Performed under reducing conditions.

Predicted band size: 52 kDa
Observed band size: 52 kDa

Lanes 1 - 4: Merged signal (red and green). Green - ab119695 observed at 52 kDa. Red - loading control, ab8245 (Mouse anti-GAPDH antibody [6C5]) observed at 37kDa.

ab119695 was shown to react with KRT14 in A431 wild-type cells in Western blot. Loss of signal was observed when KRT14 knockout sample was used. A431 wild-type and KRT14 knockout cell lysates were subjected to SDS-PAGE. Membranes were blocked in 3% Milk in TBS-T (0.1% Tween^®) before incubation with ab119695 and ab8245 (Mouse anti-GAPDH antibody [6C5]) overnight at 4°C at a 1 in 93 dilution and a 1 in 20000 dilution respectively. Blots were developed with Goat anti-Rabbit IgG H&L (IRDye^® 800CW) preabsorbed (ab216773) and Goat anti-Mouse IgG H&L (IRDye^® 680RD) preabsorbed (ab216776) secondary antibodies at 1 in 20000 dilution for 1 hour at room temperature before imaging.

Immunocytochemistry/ Immunofluorescence analysis of A431(human epidermoid carcinoma epithelial cell) cells labeling Cytokeratin 14 with purified ab119695. Cells were fixed in 4% paraformaldehyde and permeabilized with 0.1% Triton X-100. Cells were counterstained with ab195889 Anti-alpha Tubulin antibody [DM1A] - Microtubule Marker (Alexa Fluor^® 594)). Goat anti rabbit IgG (Alexa Fluor^® 488, ab150077) was used as the secondary antibody. DAPI was used as nuclear counterstain. PBS instead of the primary antibody was used as the secondary antibody only control.

Flow cytometry analysis of A431 (human epidermoid carcinoma) labeling Cytokeratin 14 with purified ab119695 (red). Cells were fixed with 4% paraformaldehyde and permeabilised with 90% methanol. Goat anti rabbit IgG (Alexa Fluor^® 488, ab150077) was used as a secondary antibody. Isotype control -Rabbit monoclonal IgG (ab172730) (Black). Unlableled control -Unlabelled cells (blue).

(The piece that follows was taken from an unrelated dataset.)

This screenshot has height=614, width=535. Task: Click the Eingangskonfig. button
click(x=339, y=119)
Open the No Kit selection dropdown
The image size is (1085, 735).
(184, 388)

Immunohistochemistry (Frozen) analysis of rat skin tissue section labeling Cytokeratin 14 with purified ab119695. Sections were fixed in 4% paraformaldehyde and permeabilized with 0.2% Triton X-100. Antigen retrieval was heat mediated antigen retrieval using sodium citrate buffer (10mM citrate pH 6.0 + 0.05% Tween-20). Goat anti rabbit IgG (Alexa Fluor^® 488, ab150077) was used as the secondary antibody. DAPI was used as nuclear counterstain. PBS instead of the primary antibody was used as the secondary antibody only control.

Human prostate tissue stained with ab119695 at a dilution of 1/100.